Please retype the line that contains "薯条 (129, 733)" and all lines that follow it to the end of the entries below, exactly as they stand, with nothing added.

· · ·

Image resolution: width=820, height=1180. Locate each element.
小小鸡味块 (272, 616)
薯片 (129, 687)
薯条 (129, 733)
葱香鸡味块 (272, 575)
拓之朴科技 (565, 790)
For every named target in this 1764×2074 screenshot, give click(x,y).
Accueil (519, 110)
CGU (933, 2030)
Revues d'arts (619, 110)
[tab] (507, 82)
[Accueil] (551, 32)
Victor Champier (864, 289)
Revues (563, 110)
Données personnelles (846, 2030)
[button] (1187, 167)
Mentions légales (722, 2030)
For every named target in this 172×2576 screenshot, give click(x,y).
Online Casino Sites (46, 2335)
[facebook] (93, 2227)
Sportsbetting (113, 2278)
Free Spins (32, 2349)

· · ·

> Output:
薯条 (129, 733)
葱香鸡味块 (272, 575)
拓之朴科技 (565, 790)
For every named target in this 1764×2074 screenshot, give click(x,y).
Accueil (519, 110)
CGU (933, 2030)
Revues d'arts (619, 110)
[tab] (507, 82)
[Accueil] (551, 32)
Victor Champier (864, 289)
Revues (563, 110)
Données personnelles (846, 2030)
[button] (1187, 167)
Mentions légales (722, 2030)
For every named target in this 172×2576 screenshot, give click(x,y).
Online Casino Sites (46, 2335)
[facebook] (93, 2227)
Sportsbetting (113, 2278)
Free Spins (32, 2349)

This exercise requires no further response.